In 1984, the first TED (Technology, Entertainment, Design) conference was held at the Monterey Conference Center in California. The invite-only event featured a demonstration of the compact disc (CD) and the e-book, futuristic ideas for the time. Yet, the event didn’t find many takers or make much money. But the next edition, which took place after six years, went on to spawn a global phenomenon.
TED talks, especially the more recent online videos, were frontrunners for other inspirational talks and warmed audiences to the concept. It was only a matter of time before others followed the model: get real-life heroes as speakers to recount their journey and offer tips to people who seek inspiration.
While the TEDxGateway, licensed by TED, is one of the earliest talks held in Mumbai (2010), the last two years have seen a few more find place in the city’s cultural calendar. It includes ExpressO Talks, Yellow Talks, INK Talks and Josh Talks.
What is the appeal of such talks, though? For one, the talks (often by renowned speakers) are smartly packaged into personal stories and offer a bird’s-eye view of various topics, be it the future of flying robots, or why we laugh. So, there is something for everyone. And the online videos are accessible to all.
“Such talks cater to people who are curious and want to be aware of innovations. Information is provided in the form of content-rich, short talks that have a lot of impact. It fits the psyche of people who want to get more in a short time,” says life coach and psychotherapist Khyati Birla, who avidly watches TED videos online.

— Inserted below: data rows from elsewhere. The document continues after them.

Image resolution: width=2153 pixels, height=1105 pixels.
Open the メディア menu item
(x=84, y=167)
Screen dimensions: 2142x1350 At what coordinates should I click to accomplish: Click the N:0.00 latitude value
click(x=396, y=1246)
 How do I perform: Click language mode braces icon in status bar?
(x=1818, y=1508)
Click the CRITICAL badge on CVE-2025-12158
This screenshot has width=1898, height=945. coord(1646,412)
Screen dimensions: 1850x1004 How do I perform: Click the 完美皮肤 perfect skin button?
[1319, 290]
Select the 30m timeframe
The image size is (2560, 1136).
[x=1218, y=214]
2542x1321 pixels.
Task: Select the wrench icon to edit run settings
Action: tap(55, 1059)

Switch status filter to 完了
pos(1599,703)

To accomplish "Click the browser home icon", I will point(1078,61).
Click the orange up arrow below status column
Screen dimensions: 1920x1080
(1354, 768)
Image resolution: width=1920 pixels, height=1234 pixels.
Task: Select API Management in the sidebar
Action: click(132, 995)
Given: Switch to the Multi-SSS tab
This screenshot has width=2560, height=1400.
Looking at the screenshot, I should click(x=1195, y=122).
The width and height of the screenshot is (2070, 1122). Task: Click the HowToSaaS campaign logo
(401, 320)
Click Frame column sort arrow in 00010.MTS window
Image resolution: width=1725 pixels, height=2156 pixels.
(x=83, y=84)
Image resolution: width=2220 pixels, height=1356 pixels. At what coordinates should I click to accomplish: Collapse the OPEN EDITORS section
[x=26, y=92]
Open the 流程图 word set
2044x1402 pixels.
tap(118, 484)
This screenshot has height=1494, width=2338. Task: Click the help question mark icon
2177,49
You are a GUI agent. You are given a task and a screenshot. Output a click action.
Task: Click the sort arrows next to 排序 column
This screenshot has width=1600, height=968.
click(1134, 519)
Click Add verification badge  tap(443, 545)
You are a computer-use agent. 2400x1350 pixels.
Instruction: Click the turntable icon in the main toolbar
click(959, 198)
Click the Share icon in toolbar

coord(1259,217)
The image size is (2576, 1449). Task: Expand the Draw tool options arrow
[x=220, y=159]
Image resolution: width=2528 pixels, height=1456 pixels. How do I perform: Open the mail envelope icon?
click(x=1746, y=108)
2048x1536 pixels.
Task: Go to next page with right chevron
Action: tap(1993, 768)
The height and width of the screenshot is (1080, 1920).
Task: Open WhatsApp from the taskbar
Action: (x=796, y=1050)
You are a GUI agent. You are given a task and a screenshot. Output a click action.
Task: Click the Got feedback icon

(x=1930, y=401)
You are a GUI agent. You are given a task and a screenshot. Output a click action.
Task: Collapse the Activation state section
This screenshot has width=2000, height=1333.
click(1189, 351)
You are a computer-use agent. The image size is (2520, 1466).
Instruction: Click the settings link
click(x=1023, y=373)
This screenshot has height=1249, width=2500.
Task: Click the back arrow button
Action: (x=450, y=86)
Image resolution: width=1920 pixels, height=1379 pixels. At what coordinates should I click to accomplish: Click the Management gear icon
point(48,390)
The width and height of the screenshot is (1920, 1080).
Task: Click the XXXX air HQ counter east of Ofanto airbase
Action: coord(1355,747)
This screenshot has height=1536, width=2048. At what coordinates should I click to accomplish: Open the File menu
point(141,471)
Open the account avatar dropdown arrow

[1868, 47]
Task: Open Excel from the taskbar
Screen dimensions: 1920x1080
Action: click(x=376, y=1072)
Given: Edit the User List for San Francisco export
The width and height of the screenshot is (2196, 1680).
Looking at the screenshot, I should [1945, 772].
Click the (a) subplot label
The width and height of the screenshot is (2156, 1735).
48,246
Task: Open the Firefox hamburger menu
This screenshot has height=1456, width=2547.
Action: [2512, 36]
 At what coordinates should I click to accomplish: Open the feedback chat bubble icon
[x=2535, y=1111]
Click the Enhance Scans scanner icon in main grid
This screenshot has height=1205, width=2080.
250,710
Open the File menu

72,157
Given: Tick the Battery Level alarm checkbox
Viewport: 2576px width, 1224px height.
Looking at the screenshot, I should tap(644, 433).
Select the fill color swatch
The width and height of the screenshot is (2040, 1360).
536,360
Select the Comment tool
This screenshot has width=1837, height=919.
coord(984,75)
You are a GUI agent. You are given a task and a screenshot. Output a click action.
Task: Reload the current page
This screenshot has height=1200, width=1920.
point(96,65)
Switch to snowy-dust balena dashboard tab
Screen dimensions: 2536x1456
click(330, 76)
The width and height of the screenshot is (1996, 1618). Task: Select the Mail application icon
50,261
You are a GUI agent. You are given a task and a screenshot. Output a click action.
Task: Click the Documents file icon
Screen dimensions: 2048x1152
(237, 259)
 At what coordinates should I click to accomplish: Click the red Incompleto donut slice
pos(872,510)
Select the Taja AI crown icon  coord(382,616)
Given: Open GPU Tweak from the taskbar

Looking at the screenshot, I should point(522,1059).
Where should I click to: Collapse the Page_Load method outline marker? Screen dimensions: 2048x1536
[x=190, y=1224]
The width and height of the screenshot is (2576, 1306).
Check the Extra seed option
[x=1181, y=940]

With so many talks lined up, there are chances that one might spot the same speaker at various events. But the organisers maintain that there is space for everyone and, far from diluting the scene, more talks mean greater awareness. “It helps in creating a culture of exploring new horizons instead of dilution,” says Abhinav Guptha, founder of Yellow Talks. He gamely admits that TED has been a model for Yellow Talks, though their focus on the mentor-mentee relationship (a mentor can be approached for guidance, even post event) makes them different.
Similarly, Shivani Khaitan, founder of ExpressO Talks, emphasises that they focus on experiences vis-à-vis ideas. “I want to give people an opportunity to listen to those who have persevered and can be an inspiration,” she says.
There have also been concerns about the quality of TEDx events in other cities (in 2012, TED withdrew the licence for TEDx Chennai for irregularities). And the superlative prices of some of the events also raises eyebrows
(Rs 75,000 for INK talks; Rs 10,000 upwards for TEDxGateway). “The high cost involved created a market for affordable talks,” suggests Supriya Paul, founder of Josh Talks. Some of the organisers even offer subsidised tickets to students.
Though at a nascent stage, the talks have their share of fans. Ravi Prasad (30), an account manager at an advertising agency, walked out inspired after attending a Yellow Talks session by animator Abhijeet Kini in May: “Kini spoke about working at an ad agency until he formed a start-up with his wife. I am waiting for my ‘not anymore’ moment,” he shares.
Noopur Desai, CSR director, Apar Foundation, has attended TEDx Gateway events since 2013. At a session, she met Shashank Mani Tripathi, chairperson of Jagriti Sewa Sansthan. It led her to attend the Jagriti Yatra, a journey which takes people across India to foster entrepreneurship. “On this trip, I witnessed the energy of the people and felt connected,” she shares.
Sometimes, fans turn into speakers, as it happened to music band MaatiBaani. “Conferences like these prompt you to take action and show how ideas can make a difference,” says singer Nirali Kartik.